Can you put the listing below into a Markdown table with two columns, Row and Line, giving each line its own numbered row and leaving out blank lines?

◆ MATERIAL PROVIDED
□ □ □ □ □ □ □
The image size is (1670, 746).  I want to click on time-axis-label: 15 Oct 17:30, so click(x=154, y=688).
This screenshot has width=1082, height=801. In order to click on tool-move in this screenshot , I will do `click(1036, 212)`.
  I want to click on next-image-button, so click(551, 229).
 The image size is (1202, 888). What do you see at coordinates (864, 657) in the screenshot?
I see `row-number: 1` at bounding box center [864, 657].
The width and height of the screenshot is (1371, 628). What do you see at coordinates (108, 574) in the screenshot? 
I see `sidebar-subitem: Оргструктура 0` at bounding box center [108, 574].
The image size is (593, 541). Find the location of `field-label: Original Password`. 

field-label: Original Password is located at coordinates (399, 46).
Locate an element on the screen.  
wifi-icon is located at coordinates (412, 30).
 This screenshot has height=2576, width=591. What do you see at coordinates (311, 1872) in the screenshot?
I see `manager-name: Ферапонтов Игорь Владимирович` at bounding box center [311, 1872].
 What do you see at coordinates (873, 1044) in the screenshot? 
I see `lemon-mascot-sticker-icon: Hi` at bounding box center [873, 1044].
□ □ □ □ □ □ □
◆ WRITTEN SOLUTION
| Row | Line |
|---|---|
| 1 | The image size is (1670, 746).  I want to click on time-axis-label: 15 Oct 17:30, so click(x=154, y=688). |
| 2 | This screenshot has width=1082, height=801. In order to click on tool-move in this screenshot , I will do `click(1036, 212)`. |
| 3 |   I want to click on next-image-button, so click(551, 229). |
| 4 |  The image size is (1202, 888). What do you see at coordinates (864, 657) in the screenshot? |
| 5 | I see `row-number: 1` at bounding box center [864, 657]. |
| 6 | The width and height of the screenshot is (1371, 628). What do you see at coordinates (108, 574) in the screenshot?  |
| 7 | I see `sidebar-subitem: Оргструктура 0` at bounding box center [108, 574]. |
| 8 | The image size is (593, 541). Find the location of `field-label: Original Password`.  |
| 9 | field-label: Original Password is located at coordinates (399, 46). |
| 10 | Locate an element on the screen.   |
| 11 | wifi-icon is located at coordinates (412, 30). |
| 12 |  This screenshot has height=2576, width=591. What do you see at coordinates (311, 1872) in the screenshot? |
| 13 | I see `manager-name: Ферапонтов Игорь Владимирович` at bounding box center [311, 1872]. |
| 14 |  What do you see at coordinates (873, 1044) in the screenshot?  |
| 15 | I see `lemon-mascot-sticker-icon: Hi` at bounding box center [873, 1044]. |